Crypto news aggregator Unfolded recently shared the chart below, indicating that the net position count of accounts on the CME deemed “retail” has hit an all-time high of over 2,300 contracts:
“May 12 CME Bitcoin Commitment of Traders Report… Retail net positions hits all-time high,” Unfolded wrote in reference to the below chart.
Chart from @CryptoUnfolded on Twitter of the market composition of the CME Bitcoin futures market.
Institutional Money Has Arrived… Finally
Institutions, too, are rushing to purchase Bitcoin like those on Main Street.
As put best by Adamant Captial’s Tuur Demeester in a recent interview with Messari: it’s a “land grab phase” in the BTC market, which has seen many institutional players try and dip their toes in the crypto water as fast as they can.

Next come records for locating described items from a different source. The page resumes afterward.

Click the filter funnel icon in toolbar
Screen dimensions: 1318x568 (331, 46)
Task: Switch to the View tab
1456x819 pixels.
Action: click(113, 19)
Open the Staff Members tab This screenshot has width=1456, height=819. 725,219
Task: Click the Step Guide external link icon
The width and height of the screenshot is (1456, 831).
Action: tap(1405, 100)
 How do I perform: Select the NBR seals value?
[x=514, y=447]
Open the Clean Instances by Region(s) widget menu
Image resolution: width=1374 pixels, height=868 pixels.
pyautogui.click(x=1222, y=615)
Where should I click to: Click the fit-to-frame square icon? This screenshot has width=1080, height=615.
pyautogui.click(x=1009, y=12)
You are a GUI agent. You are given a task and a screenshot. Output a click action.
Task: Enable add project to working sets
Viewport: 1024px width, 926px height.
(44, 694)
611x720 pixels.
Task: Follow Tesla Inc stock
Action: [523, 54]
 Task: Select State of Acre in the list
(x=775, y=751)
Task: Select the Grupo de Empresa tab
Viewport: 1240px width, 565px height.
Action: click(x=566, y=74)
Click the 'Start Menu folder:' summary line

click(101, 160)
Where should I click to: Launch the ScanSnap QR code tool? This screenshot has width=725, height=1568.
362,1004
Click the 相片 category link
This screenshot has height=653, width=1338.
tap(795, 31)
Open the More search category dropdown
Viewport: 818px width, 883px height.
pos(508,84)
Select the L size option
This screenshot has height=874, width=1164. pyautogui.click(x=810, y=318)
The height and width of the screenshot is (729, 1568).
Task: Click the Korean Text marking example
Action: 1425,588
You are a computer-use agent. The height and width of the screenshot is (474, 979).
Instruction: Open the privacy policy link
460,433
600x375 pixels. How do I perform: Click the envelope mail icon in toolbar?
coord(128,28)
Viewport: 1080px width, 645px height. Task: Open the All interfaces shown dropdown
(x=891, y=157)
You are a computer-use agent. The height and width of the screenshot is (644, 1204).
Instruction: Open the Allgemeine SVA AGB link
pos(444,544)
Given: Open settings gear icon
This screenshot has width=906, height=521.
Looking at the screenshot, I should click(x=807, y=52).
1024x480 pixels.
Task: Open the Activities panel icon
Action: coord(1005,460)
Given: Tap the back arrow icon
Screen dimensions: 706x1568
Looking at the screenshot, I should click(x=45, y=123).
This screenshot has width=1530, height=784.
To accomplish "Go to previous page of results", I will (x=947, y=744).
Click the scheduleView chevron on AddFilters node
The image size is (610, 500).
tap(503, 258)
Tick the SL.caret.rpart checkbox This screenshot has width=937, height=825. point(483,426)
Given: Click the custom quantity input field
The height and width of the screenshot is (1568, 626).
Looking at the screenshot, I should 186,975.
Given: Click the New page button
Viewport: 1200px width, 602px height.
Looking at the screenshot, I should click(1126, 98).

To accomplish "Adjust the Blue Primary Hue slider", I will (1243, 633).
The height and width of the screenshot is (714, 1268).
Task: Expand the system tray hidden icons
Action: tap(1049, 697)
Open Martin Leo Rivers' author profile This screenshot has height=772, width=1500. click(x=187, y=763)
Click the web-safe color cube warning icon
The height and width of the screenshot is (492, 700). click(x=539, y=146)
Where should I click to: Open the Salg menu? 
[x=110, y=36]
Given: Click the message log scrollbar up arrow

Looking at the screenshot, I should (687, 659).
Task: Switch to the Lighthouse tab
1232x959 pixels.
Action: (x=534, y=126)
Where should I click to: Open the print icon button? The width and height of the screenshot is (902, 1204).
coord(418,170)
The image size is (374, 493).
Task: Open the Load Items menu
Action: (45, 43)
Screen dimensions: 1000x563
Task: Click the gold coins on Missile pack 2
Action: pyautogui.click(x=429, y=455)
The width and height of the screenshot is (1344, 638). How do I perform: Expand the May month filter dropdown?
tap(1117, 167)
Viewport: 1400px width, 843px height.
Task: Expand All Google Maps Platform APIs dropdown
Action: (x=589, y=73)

This much was made clear by the entrance of Paul Tudor Jones, a billionaire hedge fund investor, into the Bitcoin space this month. Jones wrote in a report:
“At the end of the day, the best profit-maximizing strategy is to own the fastest horse. If I am forced to forecast, my bet is it will be Bitcoin. So, we need to adapt our investmentstrategy. We have updated theTudor BVI offering memoranda to disclose that we may trade Bitcoin futures for Tudor BVI. “
The simultaneous influx in retail and institutional demand bodes well for the flagship cryptocurrency. After all, Bitcoin, like almost any other market, is predicated on supply and demand: the strong increase in demand for BTC we have experienced — coupled with a decrease in supply because of the halving — should give Bitcoin a higher equilibrium price.